If you’ve been following me awhile you’ll know I used to have straight hair. Well, it used to look straight at least. I’ve always had curly hair, (I’ve not had it permed recently), but I’ve been straightening it for years. The control freak in me wanted it all straight and looking ‘just right’.
Why the need for control?
A few months ago, my hairdresser commented on how curly it was getting as I grew it out a bit, and asked why I don’t leave it curly. I realised I didn’t have an answer – well not one that sounded sensible anyway.

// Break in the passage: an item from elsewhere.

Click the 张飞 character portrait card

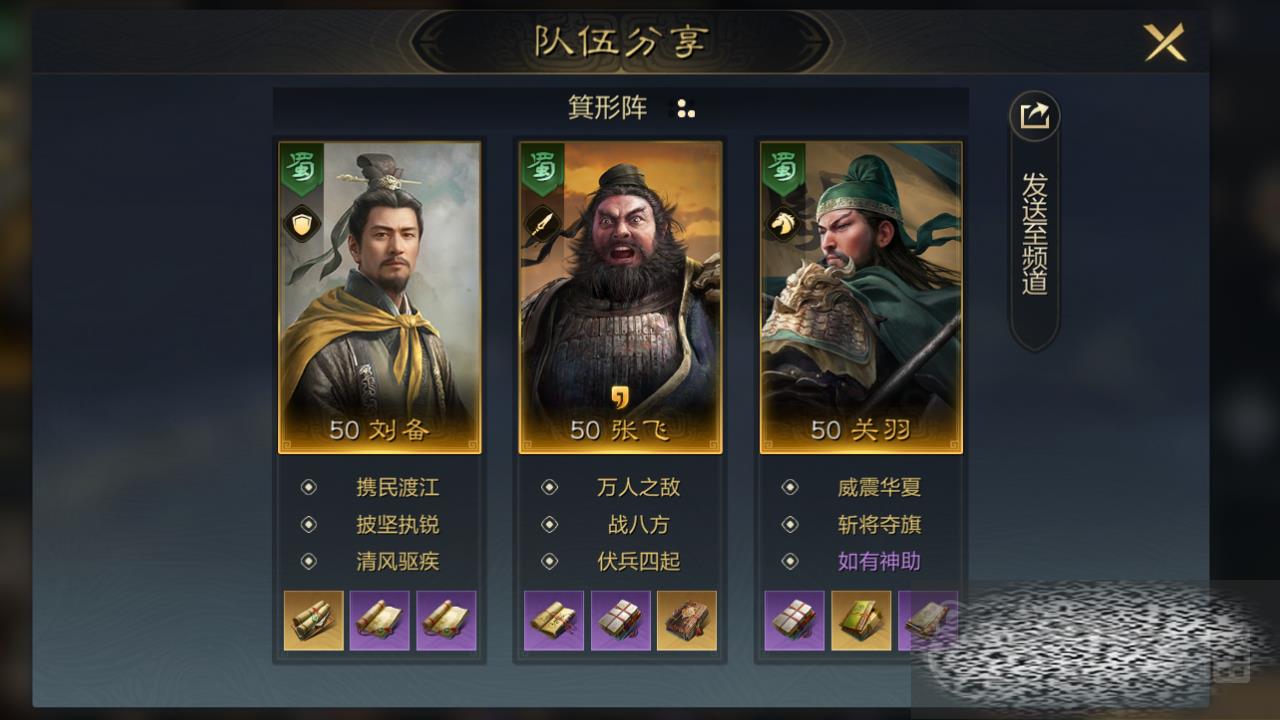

So why am I telling you about my hair and what on earth has it got to do with parenting? Simple, the control freak in me wanted my hair perfect and was controlling that thought process in my brain. When it’s curly it’s a little unruly. I’ll be honest I struggle with it (any pointers on controlling it gratefully received!). This is the same with parenting. There are parts of me that want everything to be perfect. To make sure it all ‘looks good’. To show the world I have this parenting malarkey sussed and have the ‘perfect’ child. I learnt awhile ago this is all complete rubbish! I’m not perfect and aspiring to be causes unnecessary stress.
Learning to let go
Letting go of my hair looking ‘perfect’ hasn’t been easy (ridiculous I know), but it’s the perfect analogy for my parenting. Being perfect and in control of everything isn’t top of my priority list anymore. There are plenty of much more important things to focus on. Worrying that my son has worn the same shirt to school, for 3 days in a row, ‘because it’s the comfy one’ isn’t one of them! My mum was telling me this week that I insisted on wearing the same socks to school every day for the same reason. I’m not sure what that says about how alike we are, but it reminds me the shirt thing really isn’t important!
If your internal control freak is in control maybe have a look at how helpful that is. Obviously, as parents, being in control is crucial at times and helps our children to feel safe. I know there are times when my need to control everything isn’t helpful and can actually stop my son from developing in many different ways.
Working out the difference isn’t easy. I have to make sure I’m open to hearing his needs, even when he doesn’t express those verbally. It’s very easy to miss the small signs. Looking after myself, reducing my own stress levels and letting go when I don’t need to be in control of every tiny bit of detail definitely helps.
As I’ve relaxed, I’ve seen my son relax more and grow in confidence. Slowly over time it’s helping both of us.